* **Task objective**: I need each line of the entries below that includes the string "computer".

*** Opening of Material provided ***

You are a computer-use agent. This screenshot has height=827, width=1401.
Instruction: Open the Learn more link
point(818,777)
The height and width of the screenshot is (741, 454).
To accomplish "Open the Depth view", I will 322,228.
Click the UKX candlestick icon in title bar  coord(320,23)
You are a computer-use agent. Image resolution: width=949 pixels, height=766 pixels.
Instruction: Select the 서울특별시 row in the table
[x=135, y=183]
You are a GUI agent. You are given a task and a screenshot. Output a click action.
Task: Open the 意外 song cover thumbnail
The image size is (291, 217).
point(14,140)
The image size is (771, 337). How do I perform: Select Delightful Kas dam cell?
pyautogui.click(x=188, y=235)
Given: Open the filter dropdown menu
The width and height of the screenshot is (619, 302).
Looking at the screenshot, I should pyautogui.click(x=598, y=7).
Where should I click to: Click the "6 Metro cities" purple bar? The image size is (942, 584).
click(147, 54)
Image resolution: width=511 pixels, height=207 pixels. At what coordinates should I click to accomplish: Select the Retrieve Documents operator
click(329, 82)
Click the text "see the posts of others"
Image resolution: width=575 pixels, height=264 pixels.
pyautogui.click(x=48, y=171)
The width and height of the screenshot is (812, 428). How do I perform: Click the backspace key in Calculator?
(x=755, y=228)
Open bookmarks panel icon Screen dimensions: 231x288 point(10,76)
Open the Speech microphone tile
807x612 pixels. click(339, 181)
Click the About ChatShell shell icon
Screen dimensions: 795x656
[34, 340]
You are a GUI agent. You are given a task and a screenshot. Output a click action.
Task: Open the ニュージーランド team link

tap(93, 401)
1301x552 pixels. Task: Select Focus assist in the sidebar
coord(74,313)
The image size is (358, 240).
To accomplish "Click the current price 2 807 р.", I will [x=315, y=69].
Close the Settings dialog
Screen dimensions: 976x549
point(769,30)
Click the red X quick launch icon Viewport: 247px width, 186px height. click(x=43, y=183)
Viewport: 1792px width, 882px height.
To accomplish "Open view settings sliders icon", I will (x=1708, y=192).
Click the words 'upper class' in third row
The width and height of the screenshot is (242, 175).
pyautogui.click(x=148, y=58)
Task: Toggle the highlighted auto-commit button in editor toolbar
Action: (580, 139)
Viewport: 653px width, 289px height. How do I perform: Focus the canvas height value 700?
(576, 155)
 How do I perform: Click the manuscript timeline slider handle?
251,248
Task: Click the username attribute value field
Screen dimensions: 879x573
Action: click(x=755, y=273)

*** Close of Material provided ***

* **Reply**:
You are a computer-use agent. This screenshot has height=827, width=1401.
You are a computer-use agent. Image resolution: width=949 pixels, height=766 pixels.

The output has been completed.